For question edit2, there is no reason to fear gaps in the user_id, so you have one sequence across all sites. If gaps are ok, some options are
use guaranteed update statements, such as (in SQL Server)
update tblsitesequenceno set #nextnum = nextnum = nextnum + 1
Multiple callers to this statement are each guaranteed to get a unique number.
use a single table that produces the identity/sequence/autonumber (db specific)
If you cannot have gaps at all, consider using a transaction mechanism that will restrict access while you are running the max() query. Either that or use a proliferation of (sequences/tables with identity columns/tables with autonumber) that you manipulate using dynamic SQL using the same technique for a single sequence.
By all means use a sequence to generate unique numbers. They are fast, transaction safe and reliable.
Any self-written implemention of a "sequence generator" is either not scalable for a multi-user environment (because you need to do heavy locking) or simply not correct.
If you do need to be DBMS independent, then create an abstraction layer that uses sequences for those DBMS that support them (Posgres, Oracle, Firebird, DB2, Ingres, Informix, ...) and a self written generator on those that don't.
Trying to create a system than is DBMS independent, simply means it will run equally slow on all systems if you don't exploit the advantages of each DBMS.
Your goal is a good one. Avoiding IDENTITY and AUTOINCREMENT columns means avoiding a whole plethora of administration problems. Here is just one example of the many.
However most responders at SO will not appreciate it, the popular (as opposed to technical) response is "always stick an Id AUTOINCREMENT column on everything that moves".
A next-sequential number is fine, all vendors have optimised it.
As long as this code is inside a Transaction, as it should be, two users will not get the same MAX()+1 value. There is a concept called Isolation Level which needs to be understood when coding Transactions.
Getting away from user_id and onto a more meaningful key such as ShortName or State plus UserNo is even better (the former spreads the contention, latter avoids the next-sequential contention altogether, relevant for high volume systems).
What MVCC promises, and what it actually delivers, are two different things. Just surf the net or search SO to view the hundreds of problems re PostcreSQL/MVCC. In the realm of computers, the laws of physics applies, nothing is free. MVCC stores private copies of all rows touched, and resolves collisions at the end of the Transaction, resulting in far more Rollbacks. Whereas 2PL blocks at the beginning of the Transaction, and waits, without the massive storage of copies.
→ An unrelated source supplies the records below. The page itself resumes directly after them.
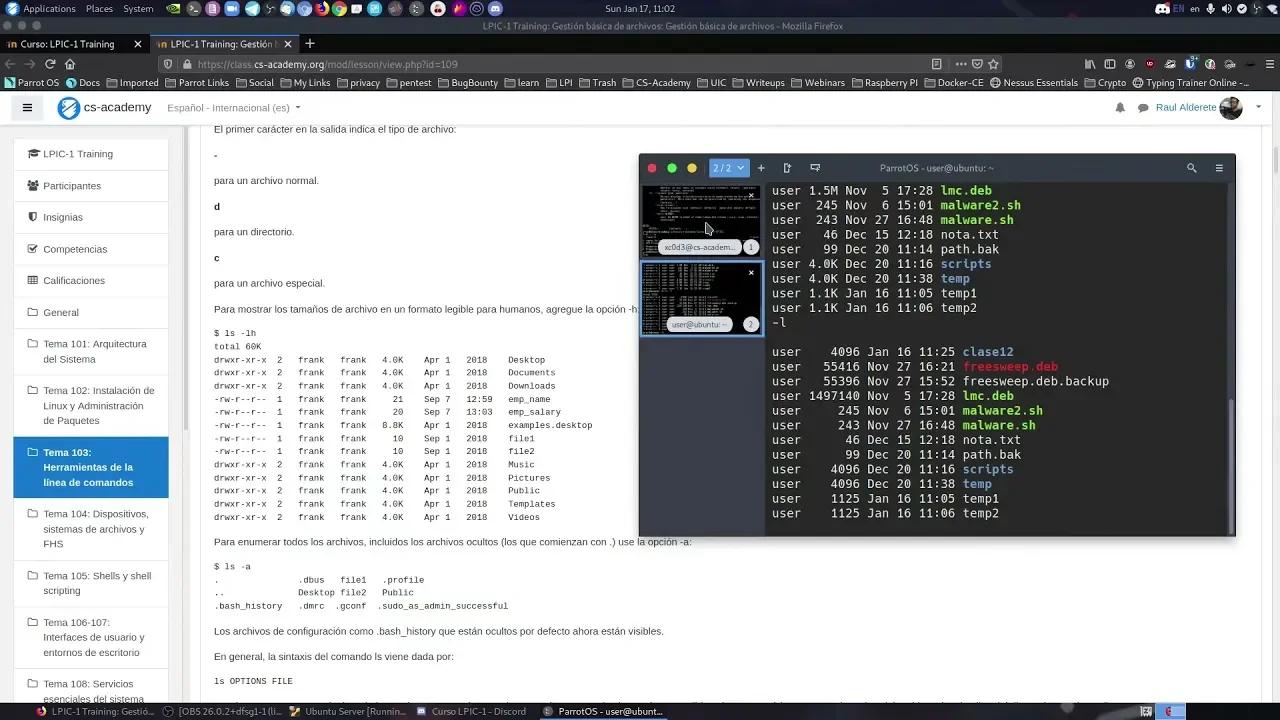This screenshot has width=1280, height=720.
Task: Open the 2/2 terminal tab dropdown
Action: click(x=729, y=167)
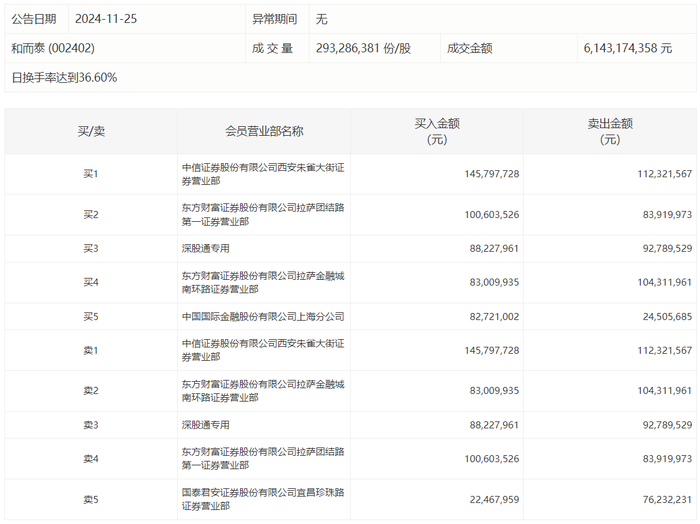Click the 成交量 value 293,286,381 份/股

(x=363, y=48)
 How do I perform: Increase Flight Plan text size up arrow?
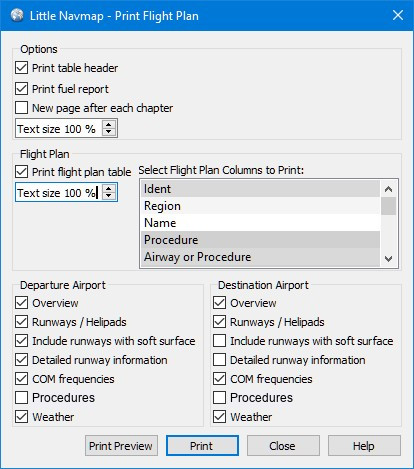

most people with actual experience of MVCC do not recommend it for high contention, high volume systems.
The first example code block is fine.
As per Comments, this item no longer applies: The second example code block has an issue. "SITE001" is not a compound key, it is a compounded column. Do not do that, separate "SITE" and "001" into two discrete columns. And if "SITE" is a fixed, repeatingvalue, it can be eliminated.
Different users can have the same user_id, concurrent SELECT-statements will see the same MAX(user_id).
If you don't want to use a SEQUENCE, you have to use an extra table with a single record and update this single record every time you need a new unique id:
CREATE TABLE my_sequence(id INT);
UPDATE my_sequence SET id = COALESCE(id, 0) + 1;
user (label, username, password, user_id)
SELECT 'Test', 'test', 'test', id FROM my_sequence;
I agree with maksymko, but not because I dislike sequences or autoincrementing numbers, as they have their place. If you need a value to be unique throughout your "various operational sites" i.e. not only within the confines of the single database instance, a globally unique identifier is a robust, simple solution.